◆ Цитируемый текст:

──────

В этом регулярно повторяющемся предложении можно услышать отзвук той радости, которой отмечены рассказы о творческих делах Бога в псалмах (ср. Пс 103) и в речах Бога в книге Иова (ср. Иов 38). Здесь описывается чудо основания земли, как подчинена была сила хаоса, связано море и земля утверждена на столбах. Это чудо в момент творческого акта уже вызвало ликующую радость в небесах сынов Божиих (ср. Иов. 38:7). Это же и теперь взывает всех удивленно созерцающих творение к хвале Богу. Пусть лицо земли искажено грехом человека, пусть торжествуют в мире безбожники (проблема Иова!), в начале Бог извлек из мрачного хаоса упорядоченный космос, и все, что Он сотворил, – «хорошо». Поэтому Его действие направлено также на благо-бытие и на благо-становление творения. Оно больше никогда не будет предоставлено хаотическим силам
[Этот же смысл имеют и речи Бога в книге Иова!]
«И БЫЛ ВЕЧЕР И БЫЛО УТРО... ДЕНЬ...»

──────

◆ Строки данных:

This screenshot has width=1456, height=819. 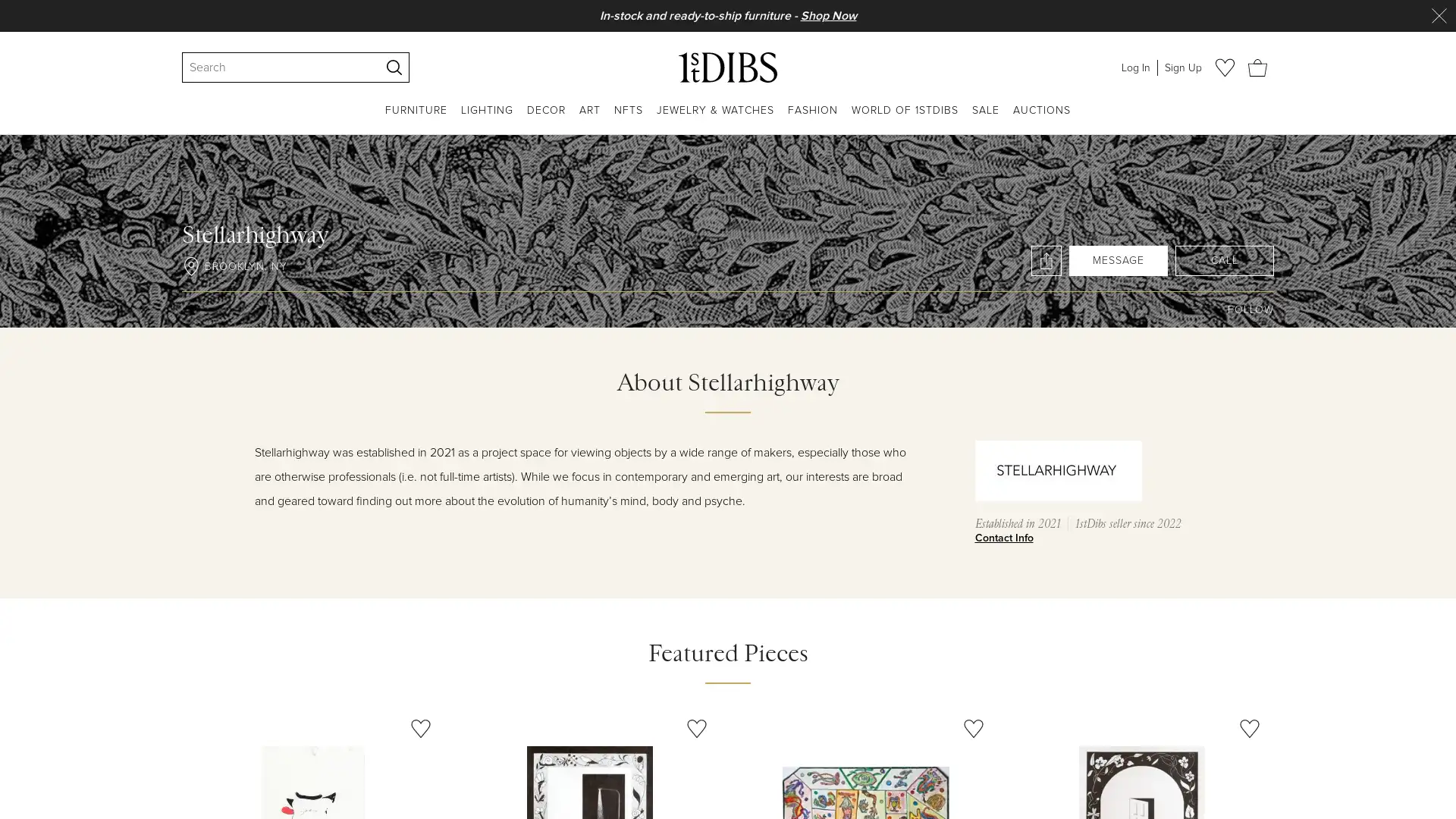 I want to click on Search, so click(x=394, y=66).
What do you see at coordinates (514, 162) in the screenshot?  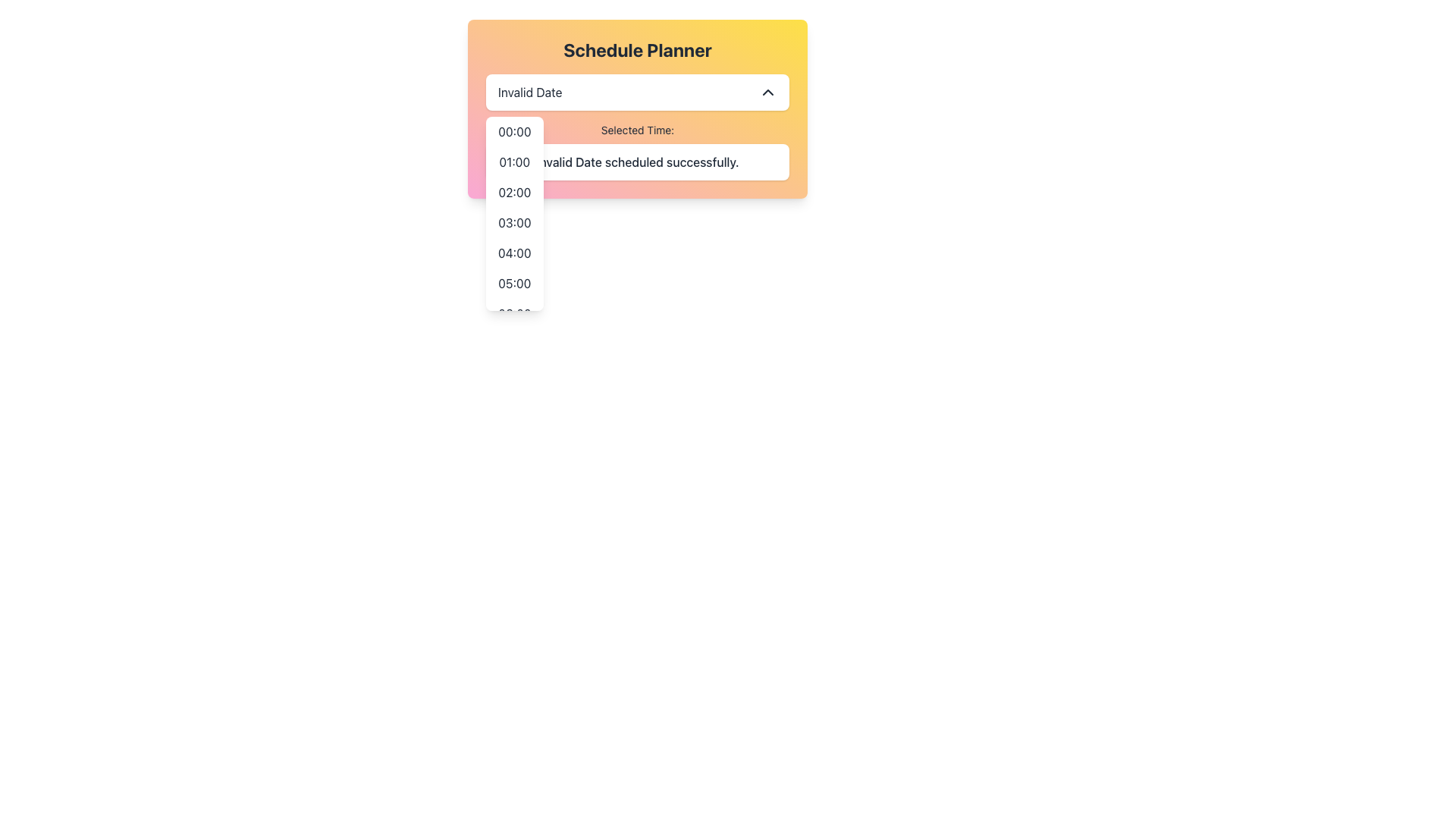 I see `the second item in the dropdown menu under the 'Schedule Planner' header` at bounding box center [514, 162].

──────

Продолжите текст о днях творения, начав сразу после его последних слов.

◆ Ожидаемый ответ:
Священническое писание располагает творческие акты Бога в календарную схему и тем самым достигает впечатления, что Бог не только сотворил все вещи, но что Он также дал Своему творению определенность, цель. Как иудейская неделя направлена на седьмой день, в который люди и звери приходят в покой перед Богом и должны праздновать дар их жизни ( Исх. 20:8-11; Втор. 5:12-15), так и Бог в Своем творении все Свои дела закончил к седьмому дню. Не дела стоят в центре творения Божия. Центр и цель всего сотворенного – Сам Бог, радующийся всему Своему делу.
И все же есть одно создание, которому в Р приданы особая роль и особое значение: человек, к сотворению которого Бог приступил после особого размышления (1,26).
[Pluralis «Сотворим...» – стилистическая форма совета.]
«И сказал Бог: сотворим человека по образу Нашему (и) по подобию Нашему [человека – образ, подобный Нам], и да владычествуют они над рыбами морскими, и над птицами небесными, (и над зверями,) и над скотом, и над всею землею, и над всеми гадами, пресмыкающимися по земле» ( Быт. 1:26.).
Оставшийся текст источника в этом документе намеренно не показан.